Since (Rubin 1974), the standard conceptualisation of causal claims resulting from RCTs (and comparative studies) is counterfactual: the “causal effect” is the difference between what would have happened to the subject, had it been exposed to the treatment and what would have happened to it, had it been exposed to the control. Since the subject cannot undergo the same experimental conditions at the same time, the causal effect is calculated as the average difference of the effects observed in the group of exposed and the group of unexposed subjects (this is also known as the “potential outcome approach” to causal inference).

Causality has indeed been analysed in terms of counterfactuals in several respects. Lewis (Lewis 1973,Lewis 1986,Lewis 2000) proposes a possible-worlds semantics for the truth conditions of individual causal claims in terms of counterfactual dependence; Woodward (Woodward2003) identifies necessary and sufficient conditions for causality in terms of invariance under intervention, where his notion of intervention captures the counterfactual gist of causal graphs and structural equation modeling. Finally, (Pearl 2000) focused on counterfactuals related to potential effects of interventions, and relies on causal knowledge to predict the effect of such interventions (e.g., policy interventions). Hence, counterfactuals have different roles in analysing causal claims, defining causality or using causal knowledge for predicting the effect of interventions. However, they share the intuition that a cause must make some difference to whether the effects occur or not (holding other variables fixed).

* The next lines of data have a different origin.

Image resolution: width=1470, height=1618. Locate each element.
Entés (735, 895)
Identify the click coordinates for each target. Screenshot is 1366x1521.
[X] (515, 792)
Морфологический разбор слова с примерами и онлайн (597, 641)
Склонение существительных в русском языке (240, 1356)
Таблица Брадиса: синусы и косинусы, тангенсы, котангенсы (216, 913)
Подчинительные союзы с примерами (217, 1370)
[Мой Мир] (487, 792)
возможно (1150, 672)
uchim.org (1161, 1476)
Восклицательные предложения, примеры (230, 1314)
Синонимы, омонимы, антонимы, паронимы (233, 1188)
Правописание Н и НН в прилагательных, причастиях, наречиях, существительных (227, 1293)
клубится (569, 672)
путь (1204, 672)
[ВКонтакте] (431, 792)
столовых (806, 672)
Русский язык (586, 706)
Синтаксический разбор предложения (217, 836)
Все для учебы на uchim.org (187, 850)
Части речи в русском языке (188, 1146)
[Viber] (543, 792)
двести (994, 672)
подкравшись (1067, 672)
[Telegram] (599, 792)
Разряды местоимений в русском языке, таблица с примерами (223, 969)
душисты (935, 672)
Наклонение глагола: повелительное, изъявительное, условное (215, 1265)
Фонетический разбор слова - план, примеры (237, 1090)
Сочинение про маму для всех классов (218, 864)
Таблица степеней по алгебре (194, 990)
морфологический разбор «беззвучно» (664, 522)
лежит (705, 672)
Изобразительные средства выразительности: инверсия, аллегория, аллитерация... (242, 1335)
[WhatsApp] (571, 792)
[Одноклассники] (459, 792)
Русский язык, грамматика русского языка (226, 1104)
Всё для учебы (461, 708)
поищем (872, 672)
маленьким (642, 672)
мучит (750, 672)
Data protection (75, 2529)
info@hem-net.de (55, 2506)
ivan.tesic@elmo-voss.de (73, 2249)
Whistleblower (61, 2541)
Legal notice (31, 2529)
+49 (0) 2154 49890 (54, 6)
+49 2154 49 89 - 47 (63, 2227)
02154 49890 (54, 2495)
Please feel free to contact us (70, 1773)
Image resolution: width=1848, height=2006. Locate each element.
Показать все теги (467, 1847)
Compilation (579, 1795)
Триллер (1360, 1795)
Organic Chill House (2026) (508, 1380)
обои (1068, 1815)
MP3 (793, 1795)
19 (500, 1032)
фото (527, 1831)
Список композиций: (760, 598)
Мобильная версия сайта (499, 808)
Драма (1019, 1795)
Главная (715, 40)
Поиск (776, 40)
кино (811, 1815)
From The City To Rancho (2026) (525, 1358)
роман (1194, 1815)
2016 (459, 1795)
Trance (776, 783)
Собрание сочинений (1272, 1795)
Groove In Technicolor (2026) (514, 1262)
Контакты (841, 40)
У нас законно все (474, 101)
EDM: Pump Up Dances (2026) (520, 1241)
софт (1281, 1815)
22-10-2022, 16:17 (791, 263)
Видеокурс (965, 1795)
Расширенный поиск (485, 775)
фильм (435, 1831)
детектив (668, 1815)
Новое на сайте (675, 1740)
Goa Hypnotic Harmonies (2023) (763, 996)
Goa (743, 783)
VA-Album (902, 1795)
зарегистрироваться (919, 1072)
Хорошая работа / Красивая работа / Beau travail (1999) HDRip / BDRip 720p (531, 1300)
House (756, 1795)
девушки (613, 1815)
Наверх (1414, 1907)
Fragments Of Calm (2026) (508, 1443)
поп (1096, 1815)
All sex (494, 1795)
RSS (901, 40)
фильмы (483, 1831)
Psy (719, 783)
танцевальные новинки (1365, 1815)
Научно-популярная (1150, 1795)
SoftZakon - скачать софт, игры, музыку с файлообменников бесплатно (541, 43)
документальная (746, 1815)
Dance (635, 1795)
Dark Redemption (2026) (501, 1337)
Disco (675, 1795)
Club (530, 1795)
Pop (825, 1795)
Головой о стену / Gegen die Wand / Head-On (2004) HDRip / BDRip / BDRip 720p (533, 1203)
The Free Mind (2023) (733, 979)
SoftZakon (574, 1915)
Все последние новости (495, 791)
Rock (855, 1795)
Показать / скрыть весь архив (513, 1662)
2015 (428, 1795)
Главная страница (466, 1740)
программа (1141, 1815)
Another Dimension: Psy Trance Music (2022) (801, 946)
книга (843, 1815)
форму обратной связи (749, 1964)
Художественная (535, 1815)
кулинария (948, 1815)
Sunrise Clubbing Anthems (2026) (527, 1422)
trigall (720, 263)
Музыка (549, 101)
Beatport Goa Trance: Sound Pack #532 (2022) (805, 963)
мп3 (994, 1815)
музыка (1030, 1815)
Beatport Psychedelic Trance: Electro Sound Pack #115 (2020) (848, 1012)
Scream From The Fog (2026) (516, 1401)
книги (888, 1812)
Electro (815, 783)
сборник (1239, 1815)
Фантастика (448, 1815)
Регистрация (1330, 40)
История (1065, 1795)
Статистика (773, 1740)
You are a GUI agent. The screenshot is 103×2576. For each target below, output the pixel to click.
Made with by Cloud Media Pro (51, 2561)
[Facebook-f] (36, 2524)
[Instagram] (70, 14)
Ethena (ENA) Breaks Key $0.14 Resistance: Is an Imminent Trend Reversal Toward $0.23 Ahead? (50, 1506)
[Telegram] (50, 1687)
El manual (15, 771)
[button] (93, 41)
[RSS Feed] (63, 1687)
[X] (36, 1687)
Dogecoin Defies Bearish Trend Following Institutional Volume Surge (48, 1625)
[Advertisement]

In our framework, we identify RCTs as particularly reliable sources of evidence for the difference-making effect attributed to causes by the philosophical literature; and difference-making itself will be taken on its turn as a specific causal indicator.

Support by analogy

Hill briefly mentions reasoning by analogy as additionally contributing to the assessment of the causal claim: if a specific drug is on trial, available evidence of a similar second drug’s effects might be used for inference about the former. This touches upon central and notorious epistemological questions: What does it mean to be sufficiently similar in the case under consideration? In what way does the difference between the first and the second drug influence changes in expected outcome values? How specific are a drug’s properties? If they are highly specific — to what extent can this drug be used in an analogical argument, if at all? Although similarity seems to be a concept difficult to spell out in formal terms the applicability and fruitfulness of parallel reasoning is of great interest (Bartha 2010) and (Hesse1959)), and analogical arguments are employed across disciplines. When coupled with a suitable theory of confirmation, analogy can finally be used to support a scientific hypothesis where only evidence from an analogue system is obtained (see, e.g., (Hesse 1964) or (Beebe & Poellinger forthcoming)).

In epidemiology, explanation and prediction by analogy rest both on sufficiently well-described background conditions and knowledge about the relevant biological mechanisms at work. Describing all relevant differences between two drugs might be the first step towards justifying assessment by analogy — the second step might then be inference in a unified model where all the relevant differences are integrated as parameters. Formal models relating different pieces of evidence can precisely be of help for this task. Once relevant influences are distinguished from irrelevant ones and the contribution of differences in the relevant factors are determined, analogy will justifiedly help in identifying causation.

Reasoning by analogy is also at the basis of inductive inferences from study to target population. Indeed, because of the context sensitivity of many causal associations in the biological realm, these can hold only in specific populations, and therefore evidence about causal effects related to one population may not license similar conclusions about another population, unless the two population are analogous.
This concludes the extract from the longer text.